By Sara Berger and Marcello Pezzetti

Epilogue

The years between 1938 and 1943, namely the period characterized by the ‘Persecution of civil rights’, was a time of unspeakable suffering for Italian and foreign Jews in Italy. However, Fascism did not threaten their lives until the days immediately after 8 September 1943.

Those who were interned in the southern regions were luckier, because they were liberated by the Allies; but the Jews who were in Central and Northern Italy became the target of the Germans and of the new Fascist government without any protection. After the tragic Nazi raid of 16 October 1943, which decimated the Jews in the capital, on 30 November the government of the Repubblica Sociale Italiana (RSI – Italian Social Republic) issued police order no. 5, by which it ordered the arrest and internment of all Jews in provincial camps, while a large national concentration camp was being set up at Fossoli, near Carpi (Modena). The order also imposed the seizure of Jewish assets.
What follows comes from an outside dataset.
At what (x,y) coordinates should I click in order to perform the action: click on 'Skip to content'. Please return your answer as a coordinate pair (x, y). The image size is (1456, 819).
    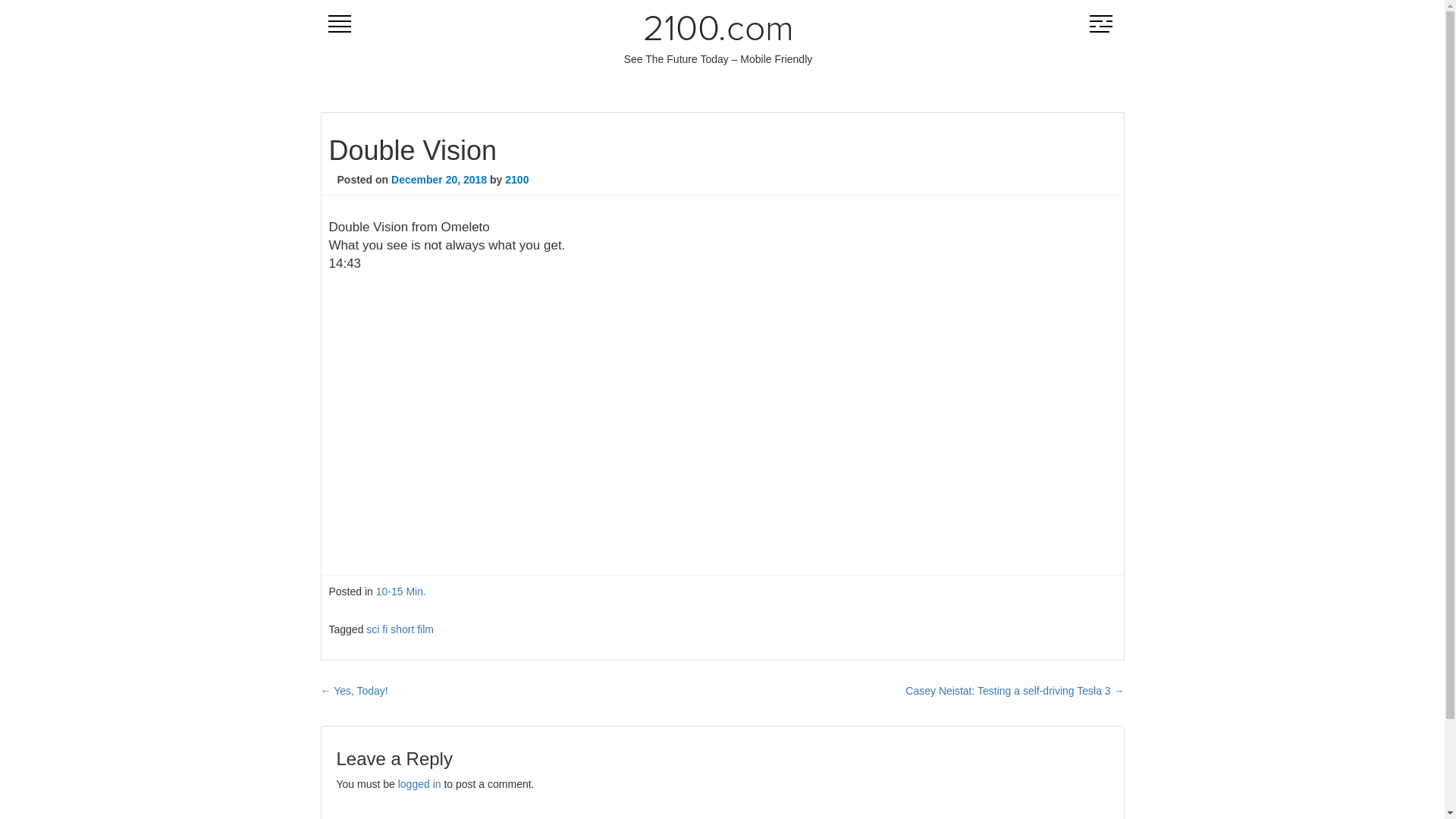
    Looking at the image, I should click on (319, 22).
Over 8000 people were deported from Italy and from the islands of the Dodecanese between 1943 and 1945. Most of them were sent to death in the extermination camp of Auschwitz-Birkenau. Others were killed in Italy in massacres, such as the one on Lake Maggiore, or retaliations, such as the one at the Fosse Ardeatine, in Rome.

Anti-Jewish legislation also proved to be important in this decisive period. The Nazis no longer had to enact laws to separate Jews from the rest of society, as they had to in other occupied countries. In addition, the Nazis could use the lists of Jews which had been drafted in the 1938 census and continuously updated in the following years. Therefore, it was not necessary to identify the victims first. Finally, part of the Jewish population was already detained in internment camps.

The Jews were even more defenceless than five years before: they had lost precious contacts with their fellow non-Jewish citizens, contacts which would have been of vital importance in order to be able to hide. Furthermore, many of them did not have any resources to pay for costly escapes or seek shelter in monasteries. Moreover, part of the Italian population, thanks also to the penetration of the pervasive anti-Semitic propaganda, was ready to denounce Jews. Some ‘Aryan’ Italians gathered in gangs, collaborating with the Nazis in hunting Jews.

However, some Italians found the courage to help the persecuted, and self-help initiatives, such as the underground Delasem organization, played a key role. More than 4500 Jews managed to escape to Switzerland, but a considerable number were rejected, often ending up in Nazi–Fascist hands. Over 1000 Jews took part in the Resistance movement: the first partisan who lost his life, on 4 December 1943, was Sergio Diena, a member of the movement ‘Giustizia e Libertà’ (Justice and Freedom) and the youngest partisan killed was Franco Cesana, only 13 years old, who died on the mountains of Modena. There were over 100 victims, including many women.

At the end of the war, most Jewish families that survived had to cope with the loss of their loved ones. Many of those who had emigrated never came back to their homeland.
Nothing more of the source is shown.